Siyuan Xing

Domesticated animal meat production and quality are closely related to muscle growth and fat deposition. Fat deposition is determined by adipocyte differentiation and development. Fatness related genes and the regulation of their expression play an important role in fat deposition. In this thesis, I describe chicken breast muscle intramuscular fat (IMF) and abdominal fat (AF) deposition during development. I provide gene expression profiles in breast muscle, liver, and abdominal fat. By using transcriptome analyses to obtain new insights into the correlation between gene expression and fat in chickens, I identified new fatness related candidate genes. The new understanding of gene expression and chicken fat deposition can potentially be used in chicken breeding.
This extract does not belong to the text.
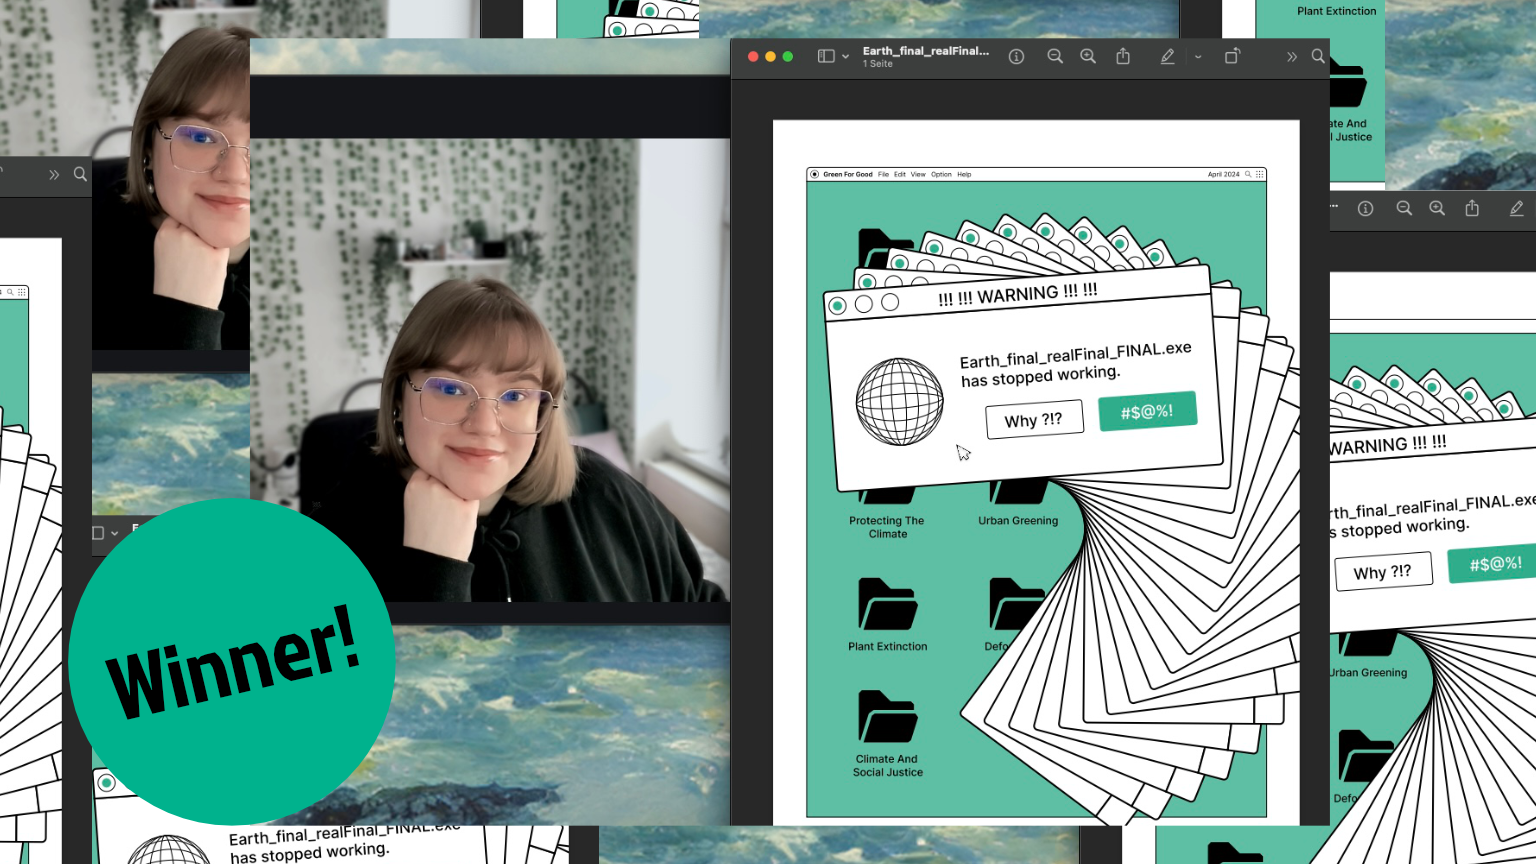Select the markup pen in the Earth_final_realFinal window
This screenshot has height=864, width=1536.
[1167, 57]
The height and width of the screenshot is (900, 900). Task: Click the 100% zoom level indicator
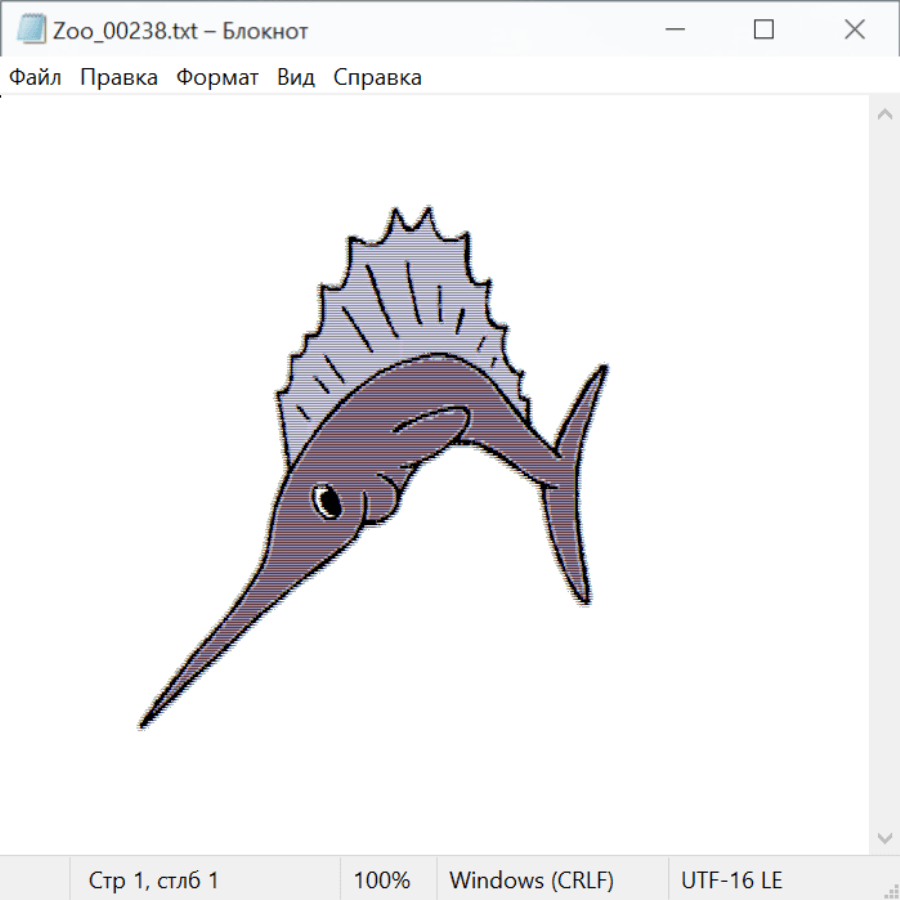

In Chapter 2, I describe the development of a new chicken SNP genotyping array. The SNPs on the array are based on i) whole-genome sequencing from 5 Chinese traditional local breeds and 3 commercial lines, ii) top significant associated SNPs for 15 traits of interest, which were identified using the 60 K chicken SNP array, iii) SNPs from candidate genes e.g., differentially expressed genes for IMF in fast- and slow-growing chickens, iv) SNPs related to feed efficiency, and v) SNPs from a commercial 600 K genotyping array. The genotyping results of the newly developed SNP array in 13 different breeds/lines show a high genotyping rate and the breeds/lines can be clearly distinguished. The SNP array has been utilized for genomic selection in chicken, genome-wide association studies, and to characterize population structure and diversity of different selection lines.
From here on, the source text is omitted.